Retrofit as Health Intervention: Making It Personal
6th October 2025
Matt Chenery
Putting health at the heart of retrofit
Retrofit is no longer just about achieving Energy Performance Certificate (EPC) targets. For sector leaders like Mustafa Mustafa, Decarbonisation Director at Morgan Sindall Property Services, the conversation has shifted. “Residents want a warm, dry, comfortable home,” he explains. “This is not an abstract aspiration. It’s about dignity, health and quality of life.”
Mustafa, who has led large-scale social housing retrofit programmes recognised for their quality, believes framing retrofit purely around carbon reduction fails to connect with the people who live in these homes. “If you go in and say we need to get this property to a C or a B, that’s not relevant to them. But talk about reducing damp, stopping mould and helping them heat their home more affordably – that resonates.”
This realignment reflects the broader aims of the Social Housing Decarbonisation Fund (SHDF) Wave 3 and beyond: tackling fuel poverty, improving health outcomes, and creating more resilient homes.
Learning from past waves
The sector has come a long way since the Green Homes Grant days. “We’ve seen a massive upscale in learning from both contractor and client side,” says Mustafa. “Even residents understand retrofit more. They know what it is. That’s progress.”
This iterative approach – learning from SHDF Wave 2.1 and 2.2 to shape delivery for Wave 3 – is essential. Housing providers now have stronger internal systems, clearer processes around PAS 2035 compliance, and better resident engagement. “It’s about keeping those three elements together – consulting residents, delivering quality, and staying on schedule. If you do that, the project succeeds.”
From technical targets to human outcomes
Mustafa’s core message is clear: retrofit must be reframed as a health intervention. He wants to see the sector measure and communicate its impact on physical and mental wellbeing.
“Can we evidence the amount of asthma symptoms easing after this work? Are older residents able to maintain safer indoor temperatures through the winter? Parents feeling less stressed knowing their children are sleeping in warm, dry rooms – these are powerful, human outcomes.”
By doing so, retrofit becomes more than an infrastructure project. It becomes a tool for addressing long-term health inequalities, reducing NHS pressures, and improving community wellbeing.
The basics still matter
While the sector experiments with advanced technologies and AI-powered optimisation, Mustafa believes the fundamentals are where the biggest wins lie.
“Innovative technologies and advanced systems have their place,” he says. “But it’s often the basics done well that deliver the most immediate and lasting health benefits – high-quality insulation, proper ventilation, effective damp proofing, reliable heating systems. If you don’t get those right, the rest doesn’t work.”

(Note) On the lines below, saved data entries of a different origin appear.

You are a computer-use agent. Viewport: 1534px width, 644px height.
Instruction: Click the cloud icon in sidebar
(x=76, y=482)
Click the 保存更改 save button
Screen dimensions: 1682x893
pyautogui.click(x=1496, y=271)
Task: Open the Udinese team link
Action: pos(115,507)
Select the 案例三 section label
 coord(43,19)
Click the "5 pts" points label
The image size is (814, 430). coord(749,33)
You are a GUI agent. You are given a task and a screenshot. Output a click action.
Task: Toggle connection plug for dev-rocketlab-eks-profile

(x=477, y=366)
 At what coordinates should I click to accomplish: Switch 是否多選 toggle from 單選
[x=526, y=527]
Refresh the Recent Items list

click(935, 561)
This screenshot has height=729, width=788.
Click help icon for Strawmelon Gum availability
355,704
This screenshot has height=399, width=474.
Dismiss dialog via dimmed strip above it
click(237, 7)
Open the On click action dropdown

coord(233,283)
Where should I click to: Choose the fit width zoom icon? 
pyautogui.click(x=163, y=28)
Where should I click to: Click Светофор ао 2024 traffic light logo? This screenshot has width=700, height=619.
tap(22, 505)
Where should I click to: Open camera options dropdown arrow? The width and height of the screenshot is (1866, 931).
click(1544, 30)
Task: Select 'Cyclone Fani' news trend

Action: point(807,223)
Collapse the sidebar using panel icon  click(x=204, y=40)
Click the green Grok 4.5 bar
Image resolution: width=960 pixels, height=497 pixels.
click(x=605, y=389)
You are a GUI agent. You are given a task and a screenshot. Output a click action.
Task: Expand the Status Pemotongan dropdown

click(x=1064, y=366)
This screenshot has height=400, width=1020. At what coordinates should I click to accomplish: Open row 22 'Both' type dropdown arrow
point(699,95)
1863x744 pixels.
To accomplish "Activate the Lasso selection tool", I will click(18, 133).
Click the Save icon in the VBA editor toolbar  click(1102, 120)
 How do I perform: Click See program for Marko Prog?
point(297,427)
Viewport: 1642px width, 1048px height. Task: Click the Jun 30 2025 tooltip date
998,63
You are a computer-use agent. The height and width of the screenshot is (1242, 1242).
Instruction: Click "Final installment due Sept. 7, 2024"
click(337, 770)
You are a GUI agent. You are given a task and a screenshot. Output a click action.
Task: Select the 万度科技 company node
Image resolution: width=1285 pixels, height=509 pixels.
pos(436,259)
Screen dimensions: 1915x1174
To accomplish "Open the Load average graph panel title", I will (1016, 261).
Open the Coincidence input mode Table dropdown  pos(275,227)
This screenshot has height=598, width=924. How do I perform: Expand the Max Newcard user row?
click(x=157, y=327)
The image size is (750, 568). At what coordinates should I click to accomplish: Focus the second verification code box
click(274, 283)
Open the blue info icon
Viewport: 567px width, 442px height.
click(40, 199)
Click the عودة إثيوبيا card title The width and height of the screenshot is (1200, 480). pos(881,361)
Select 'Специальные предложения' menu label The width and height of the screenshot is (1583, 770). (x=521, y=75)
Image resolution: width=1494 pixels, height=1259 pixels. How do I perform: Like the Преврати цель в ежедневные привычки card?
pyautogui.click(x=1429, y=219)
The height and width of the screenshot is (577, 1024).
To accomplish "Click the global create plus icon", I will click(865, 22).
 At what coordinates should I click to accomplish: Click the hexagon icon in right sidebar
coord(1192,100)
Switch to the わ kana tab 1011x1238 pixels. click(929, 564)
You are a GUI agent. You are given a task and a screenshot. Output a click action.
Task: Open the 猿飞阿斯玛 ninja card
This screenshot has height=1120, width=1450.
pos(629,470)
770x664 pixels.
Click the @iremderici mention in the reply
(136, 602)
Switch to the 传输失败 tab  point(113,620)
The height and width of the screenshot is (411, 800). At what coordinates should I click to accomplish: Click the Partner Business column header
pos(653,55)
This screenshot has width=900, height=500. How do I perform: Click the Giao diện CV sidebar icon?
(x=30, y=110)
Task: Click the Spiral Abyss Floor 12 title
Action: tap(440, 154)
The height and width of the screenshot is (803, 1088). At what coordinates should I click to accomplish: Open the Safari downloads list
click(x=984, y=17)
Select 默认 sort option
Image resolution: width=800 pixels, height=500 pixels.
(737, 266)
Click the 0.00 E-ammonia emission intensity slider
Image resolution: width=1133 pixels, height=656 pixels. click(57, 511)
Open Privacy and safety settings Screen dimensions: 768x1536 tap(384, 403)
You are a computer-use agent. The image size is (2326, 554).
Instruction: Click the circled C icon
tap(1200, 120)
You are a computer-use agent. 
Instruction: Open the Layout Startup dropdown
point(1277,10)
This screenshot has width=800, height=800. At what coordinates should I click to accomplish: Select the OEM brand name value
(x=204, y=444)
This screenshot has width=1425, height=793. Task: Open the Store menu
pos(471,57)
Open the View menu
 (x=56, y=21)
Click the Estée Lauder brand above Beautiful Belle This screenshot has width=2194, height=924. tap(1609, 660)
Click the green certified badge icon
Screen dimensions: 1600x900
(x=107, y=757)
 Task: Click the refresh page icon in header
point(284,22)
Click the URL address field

This back-to-basics message feels particularly relevant as funding pressures and skills shortages create delivery challenges.
Behaviour change needs human connection
One area Mustafa sees room for improvement is post-installation support. “It’s hard. You are asking people to change behaviours embedded for 30 or 40 years,” he says. “That doesn’t happen with a leaflet. It happens with support, check-ins, and face-to-face conversations.”
Technology such as IoT can monitor performance, but as Mustafa points out, “AI is great, but people still want someone to talk to at the end of it.” For this reason, he argues for ongoing resident engagement – six and twelve-month check-ins, housing officer visits, and local champions who can keep communities engaged with their new systems.
The opportunity ahead
Looking forward, Mustafa sees a chance for retrofit to become a cross-sector collaboration – connecting housing providers, the NHS, public health teams, and community organisations. “When retrofit is framed as a health measure, it opens the door to collaboration with NHS, public health teams, social care, wellbeing charities. That’s how you unlock more funding and deliver at scale.”
There are challenges ahead – funding gaps, material shortages, an ageing workforce – but Mustafa is optimistic. “If we align funding, policy, skills and delivery models, the next two years could be a real turning point for this sector.”
Next steps for the sector
If we are serious about using retrofit as a health intervention, then the sector needs to:
Collect and share evidence – measure health outcomes such as reduced respiratory conditions and improved wellbeing.
Reframe the conversation – focus on human outcomes rather than EPC ratings and technical jargon.
Invest in post-retrofit support – help residents adapt through follow-up visits and clear, practical communication.
Strengthen cross-sector partnerships – work with NHS and public health bodies to align priorities and funding.
As Mustafa puts it:
“Health shouldn’t be a footnote. It should be the core of why we do retrofit.”